Data excerpts section start

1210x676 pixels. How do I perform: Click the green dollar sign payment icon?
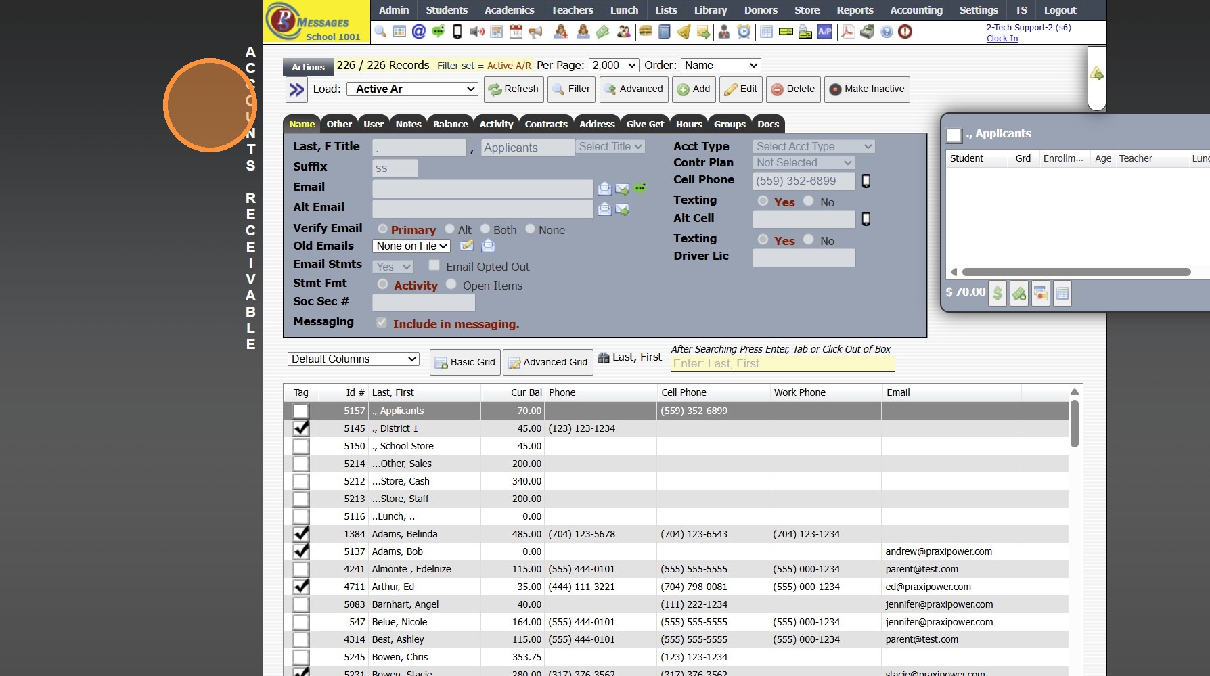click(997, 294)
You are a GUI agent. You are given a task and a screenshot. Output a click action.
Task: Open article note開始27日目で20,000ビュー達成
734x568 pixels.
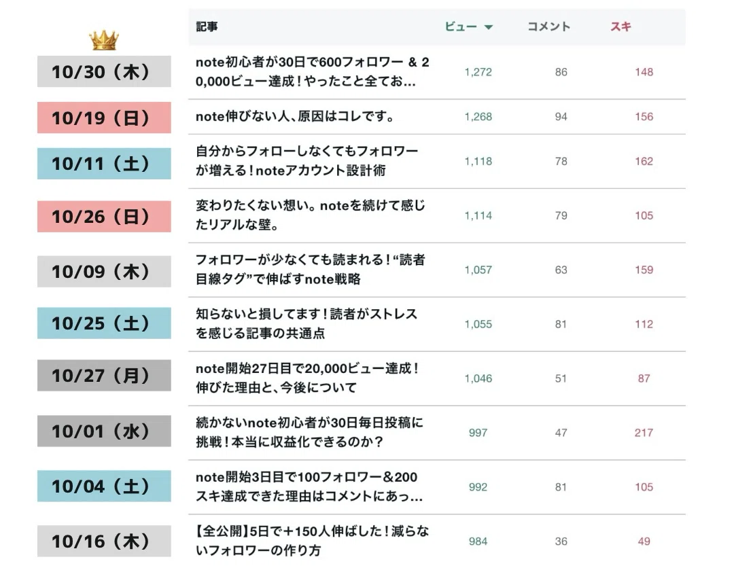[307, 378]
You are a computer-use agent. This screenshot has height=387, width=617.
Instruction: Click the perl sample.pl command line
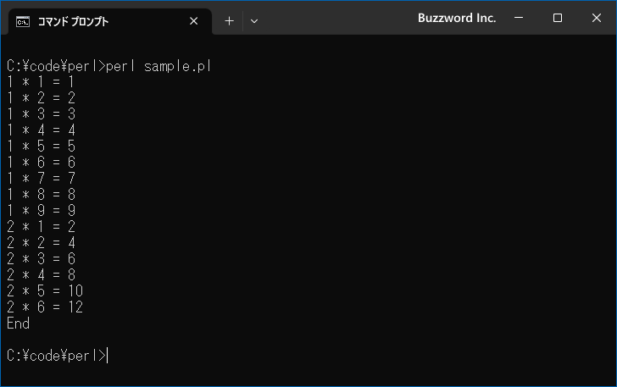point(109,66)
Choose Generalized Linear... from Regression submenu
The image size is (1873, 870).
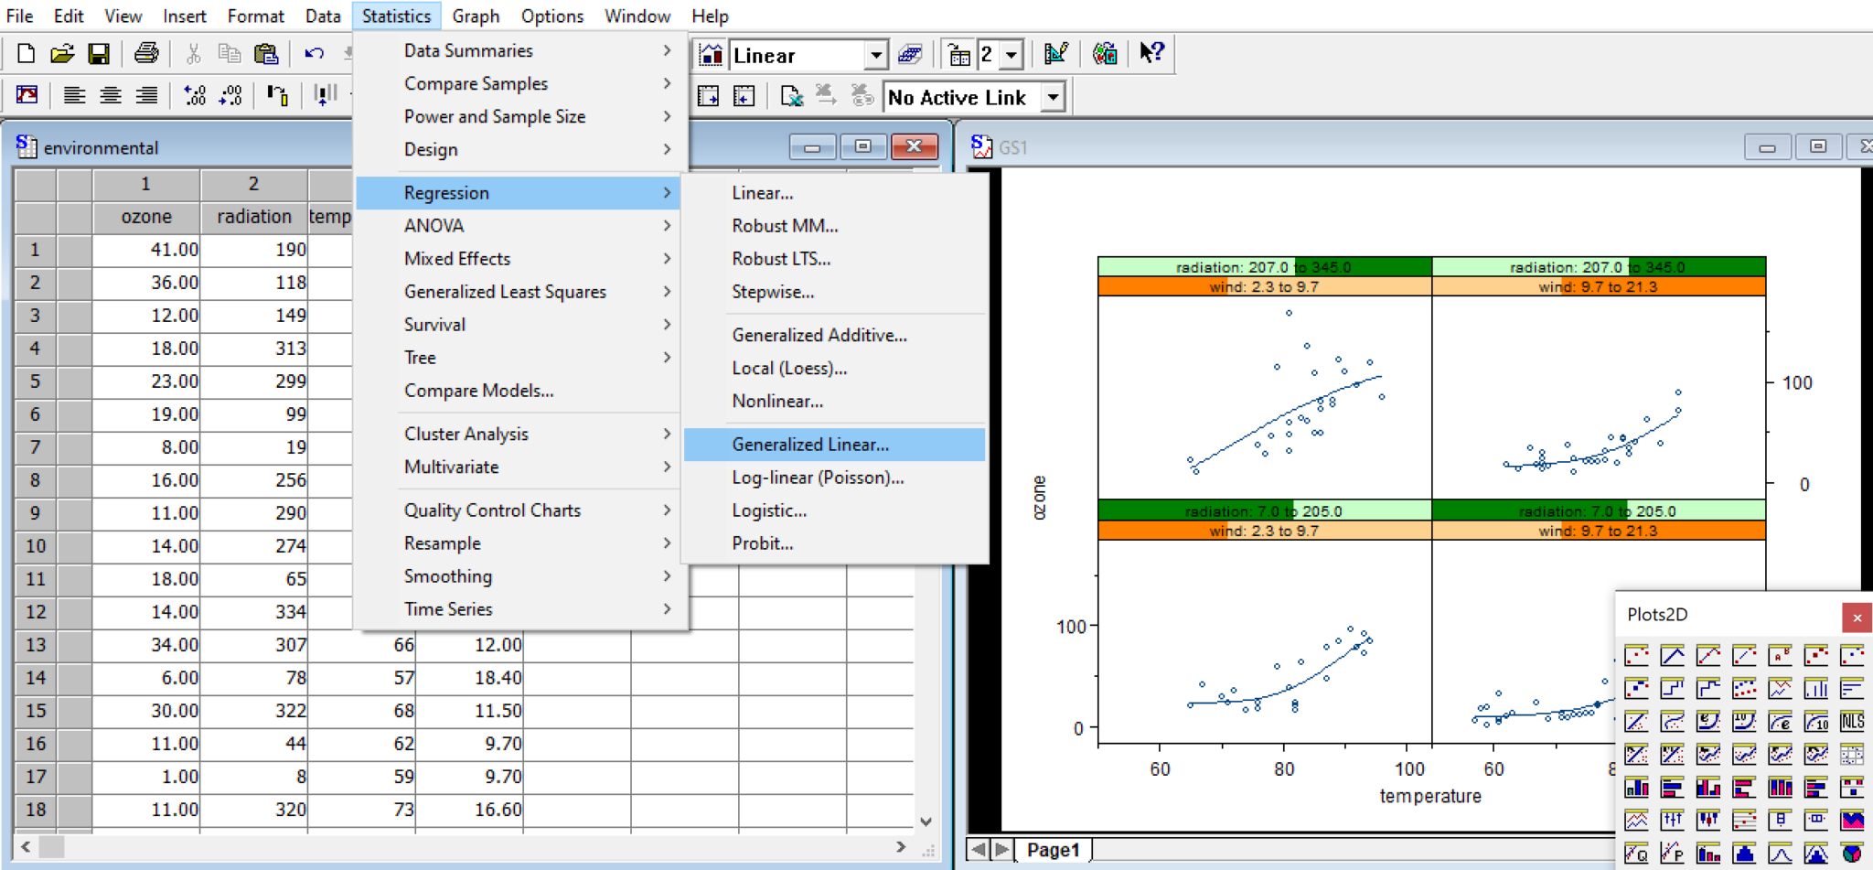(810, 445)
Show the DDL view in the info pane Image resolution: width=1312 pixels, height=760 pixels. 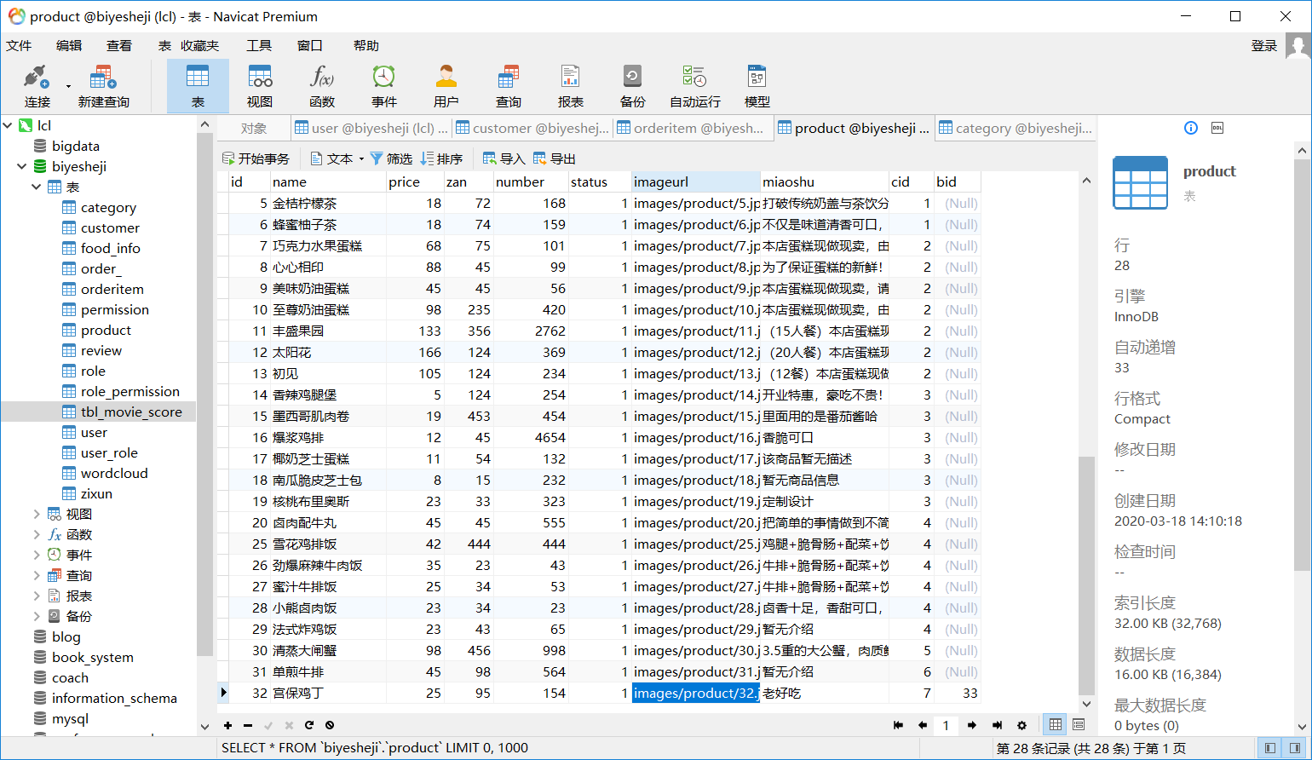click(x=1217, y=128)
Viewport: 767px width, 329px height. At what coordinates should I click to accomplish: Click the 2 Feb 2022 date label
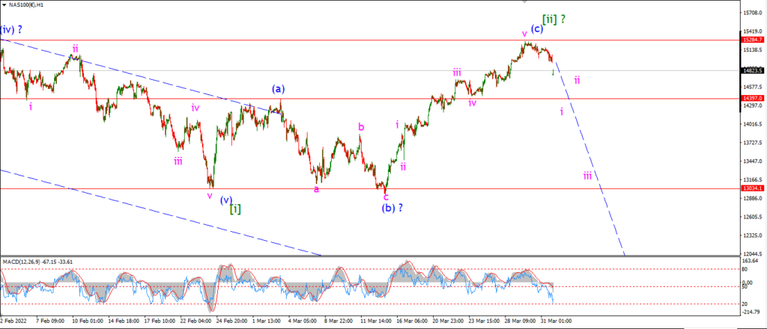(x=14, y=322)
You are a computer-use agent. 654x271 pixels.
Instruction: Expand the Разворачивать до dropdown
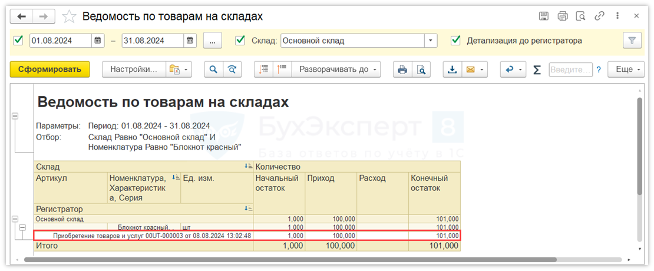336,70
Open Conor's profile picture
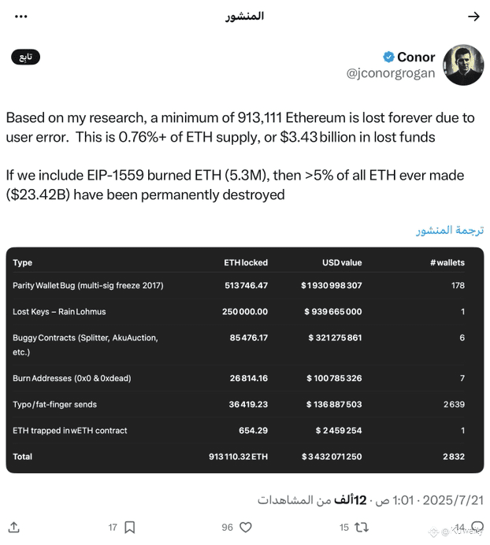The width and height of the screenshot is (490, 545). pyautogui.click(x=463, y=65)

Data excerpts section end

Exercise aim – Filter this listing and copy only the lines holding the word "computer".

Response –
You are a computer-use agent. This screenshot has height=387, width=617.
You are a computer-use agent. 654x271 pixels.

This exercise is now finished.